Once labels are added to the list, creation process begins. One can track its progress in a bar:

When dataset is created and process completes, dataset Status is set to Active.

We can now start labeling process. 

It is very simple to begin labeling. Just click on a picture to open Add Labels utility and assign a label to image.

In the example above, we have cat (actually 2 cats) in image, hence we choose label Cat. And we repeat this for all of our images of cats and dogs.

Custom Model Training

We have our data set ready. So we can return back to Vision AI and start creating a new custom Dog/Cat Classification model.

To start with, a new project is created …


… and within a new project, a new model needs to be created as well. Creating and training a new model takes three steps.

The first step is to choose model type to train. In our case we will create an image classification model that will try to classify images into two groups, the dogs and the cats.

In this same step we need to choose a training data set. We will use dataset we just label using Data Labeling Service.

When we define the training data set, we need to name the model and select training duration. 

In the last step review the settings and click Create and Train. Model training might run up to 24 hours (if selected).

So, we just need to wait.

Review and Test the Model

When model is trained, General information and Training metrics are displayed … 

… and it can be instantly used.


Conclusion

With this simple example we have seen that it is relatively easy to create and train (in this case) classification model to classify images.
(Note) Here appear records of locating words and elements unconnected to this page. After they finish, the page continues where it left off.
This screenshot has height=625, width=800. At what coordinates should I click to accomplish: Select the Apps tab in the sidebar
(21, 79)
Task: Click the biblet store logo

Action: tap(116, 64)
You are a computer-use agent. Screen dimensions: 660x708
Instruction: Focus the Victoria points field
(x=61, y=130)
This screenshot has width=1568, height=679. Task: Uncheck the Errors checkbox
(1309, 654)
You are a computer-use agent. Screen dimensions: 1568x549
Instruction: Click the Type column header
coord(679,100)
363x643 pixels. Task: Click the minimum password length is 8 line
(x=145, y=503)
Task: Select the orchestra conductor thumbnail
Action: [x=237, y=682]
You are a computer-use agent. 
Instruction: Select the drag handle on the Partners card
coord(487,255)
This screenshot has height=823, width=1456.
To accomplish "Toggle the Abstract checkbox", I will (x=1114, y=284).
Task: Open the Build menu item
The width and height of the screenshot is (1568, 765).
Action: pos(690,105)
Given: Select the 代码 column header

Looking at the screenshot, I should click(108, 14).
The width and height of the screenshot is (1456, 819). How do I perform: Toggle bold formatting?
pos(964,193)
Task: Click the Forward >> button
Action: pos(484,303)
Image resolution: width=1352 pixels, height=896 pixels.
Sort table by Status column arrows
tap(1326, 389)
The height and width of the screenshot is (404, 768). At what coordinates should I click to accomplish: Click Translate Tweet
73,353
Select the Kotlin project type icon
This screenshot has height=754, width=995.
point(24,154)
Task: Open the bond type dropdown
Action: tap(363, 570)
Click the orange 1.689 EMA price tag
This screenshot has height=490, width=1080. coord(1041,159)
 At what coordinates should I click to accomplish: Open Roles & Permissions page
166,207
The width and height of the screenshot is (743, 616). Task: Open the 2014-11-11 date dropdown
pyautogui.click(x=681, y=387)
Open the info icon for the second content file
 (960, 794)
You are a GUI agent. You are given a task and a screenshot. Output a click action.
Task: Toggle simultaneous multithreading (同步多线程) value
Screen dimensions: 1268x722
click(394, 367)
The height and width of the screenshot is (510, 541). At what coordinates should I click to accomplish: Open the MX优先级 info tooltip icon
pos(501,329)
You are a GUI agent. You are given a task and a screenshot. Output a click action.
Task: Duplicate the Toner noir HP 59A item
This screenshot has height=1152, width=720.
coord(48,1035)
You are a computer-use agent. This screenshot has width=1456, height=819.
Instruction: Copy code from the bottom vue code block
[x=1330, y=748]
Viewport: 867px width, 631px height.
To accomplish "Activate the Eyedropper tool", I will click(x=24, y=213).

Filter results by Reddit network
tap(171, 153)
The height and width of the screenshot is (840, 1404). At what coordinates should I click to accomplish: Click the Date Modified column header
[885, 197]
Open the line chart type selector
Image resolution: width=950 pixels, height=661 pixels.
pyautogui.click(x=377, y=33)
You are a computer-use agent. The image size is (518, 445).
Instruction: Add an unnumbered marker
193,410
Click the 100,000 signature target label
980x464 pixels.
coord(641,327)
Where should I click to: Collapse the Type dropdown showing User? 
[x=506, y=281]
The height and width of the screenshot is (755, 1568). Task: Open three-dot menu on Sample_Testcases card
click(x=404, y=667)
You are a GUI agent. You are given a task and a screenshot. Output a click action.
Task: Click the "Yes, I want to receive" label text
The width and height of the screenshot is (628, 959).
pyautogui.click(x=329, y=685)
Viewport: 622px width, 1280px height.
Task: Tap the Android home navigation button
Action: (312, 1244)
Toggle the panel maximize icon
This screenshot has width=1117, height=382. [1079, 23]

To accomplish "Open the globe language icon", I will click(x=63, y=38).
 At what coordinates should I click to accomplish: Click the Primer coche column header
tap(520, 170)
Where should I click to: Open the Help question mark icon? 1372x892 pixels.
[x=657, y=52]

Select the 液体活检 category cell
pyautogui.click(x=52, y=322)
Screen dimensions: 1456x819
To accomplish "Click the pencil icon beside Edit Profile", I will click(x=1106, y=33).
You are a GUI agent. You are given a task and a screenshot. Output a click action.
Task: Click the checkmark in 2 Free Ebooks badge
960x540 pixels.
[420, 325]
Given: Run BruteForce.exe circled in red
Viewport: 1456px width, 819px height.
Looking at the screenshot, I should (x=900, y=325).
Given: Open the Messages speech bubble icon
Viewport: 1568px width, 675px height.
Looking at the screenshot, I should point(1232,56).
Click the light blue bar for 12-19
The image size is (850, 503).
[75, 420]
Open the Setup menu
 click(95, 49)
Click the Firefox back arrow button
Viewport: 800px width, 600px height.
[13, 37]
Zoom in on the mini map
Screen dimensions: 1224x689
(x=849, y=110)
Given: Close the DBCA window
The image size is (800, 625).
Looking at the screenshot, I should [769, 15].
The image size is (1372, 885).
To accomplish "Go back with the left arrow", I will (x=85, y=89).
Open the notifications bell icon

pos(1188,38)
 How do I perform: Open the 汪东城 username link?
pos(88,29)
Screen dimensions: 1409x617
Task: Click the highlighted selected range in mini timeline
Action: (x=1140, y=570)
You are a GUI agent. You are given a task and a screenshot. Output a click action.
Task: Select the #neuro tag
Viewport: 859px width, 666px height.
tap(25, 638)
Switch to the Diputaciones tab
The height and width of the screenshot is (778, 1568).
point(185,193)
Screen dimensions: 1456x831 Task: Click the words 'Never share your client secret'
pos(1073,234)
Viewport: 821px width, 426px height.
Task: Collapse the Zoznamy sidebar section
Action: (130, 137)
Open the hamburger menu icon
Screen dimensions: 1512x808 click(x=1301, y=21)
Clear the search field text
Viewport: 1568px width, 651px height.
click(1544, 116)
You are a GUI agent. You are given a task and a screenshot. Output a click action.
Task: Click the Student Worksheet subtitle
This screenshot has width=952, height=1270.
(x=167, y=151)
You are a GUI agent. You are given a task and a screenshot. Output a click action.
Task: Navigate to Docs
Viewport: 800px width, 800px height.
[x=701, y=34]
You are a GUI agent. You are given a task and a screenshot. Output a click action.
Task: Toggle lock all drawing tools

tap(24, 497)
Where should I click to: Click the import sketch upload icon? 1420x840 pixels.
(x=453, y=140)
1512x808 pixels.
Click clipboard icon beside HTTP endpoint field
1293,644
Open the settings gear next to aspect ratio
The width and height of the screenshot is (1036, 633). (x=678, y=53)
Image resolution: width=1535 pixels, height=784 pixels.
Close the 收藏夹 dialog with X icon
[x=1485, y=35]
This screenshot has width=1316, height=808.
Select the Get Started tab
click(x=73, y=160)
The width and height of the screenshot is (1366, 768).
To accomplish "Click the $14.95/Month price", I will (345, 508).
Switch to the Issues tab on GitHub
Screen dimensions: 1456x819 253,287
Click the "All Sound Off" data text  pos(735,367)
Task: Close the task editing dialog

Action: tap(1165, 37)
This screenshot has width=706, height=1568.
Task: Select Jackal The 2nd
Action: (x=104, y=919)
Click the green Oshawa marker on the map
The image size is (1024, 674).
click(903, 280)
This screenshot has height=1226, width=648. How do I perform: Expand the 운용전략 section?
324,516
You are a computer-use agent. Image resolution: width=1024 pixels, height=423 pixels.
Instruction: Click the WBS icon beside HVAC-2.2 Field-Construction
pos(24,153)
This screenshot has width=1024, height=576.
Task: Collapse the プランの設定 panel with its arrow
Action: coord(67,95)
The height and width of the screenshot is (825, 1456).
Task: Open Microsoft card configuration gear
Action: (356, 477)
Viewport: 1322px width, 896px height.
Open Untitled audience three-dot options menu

Of course, the data set we used in example was too small to get better results, however with larger data sets and longer time to train (I chose only 1 hour) I expect better performance. 

But what we also learned is that the most time consuming step of the exercise is data labeling. This process is manual and can not be done in one bulk operation … unless it is done programmatically, but that required programming skills which are usually not the skills of the business user. 

After all, this is a service, which is meant to be used instantly, out-of-the-box, without major coding exercise, by some business type of a user. 

Anyway, we will take a closer look at “programming" data labeling case in one of the next blog posts.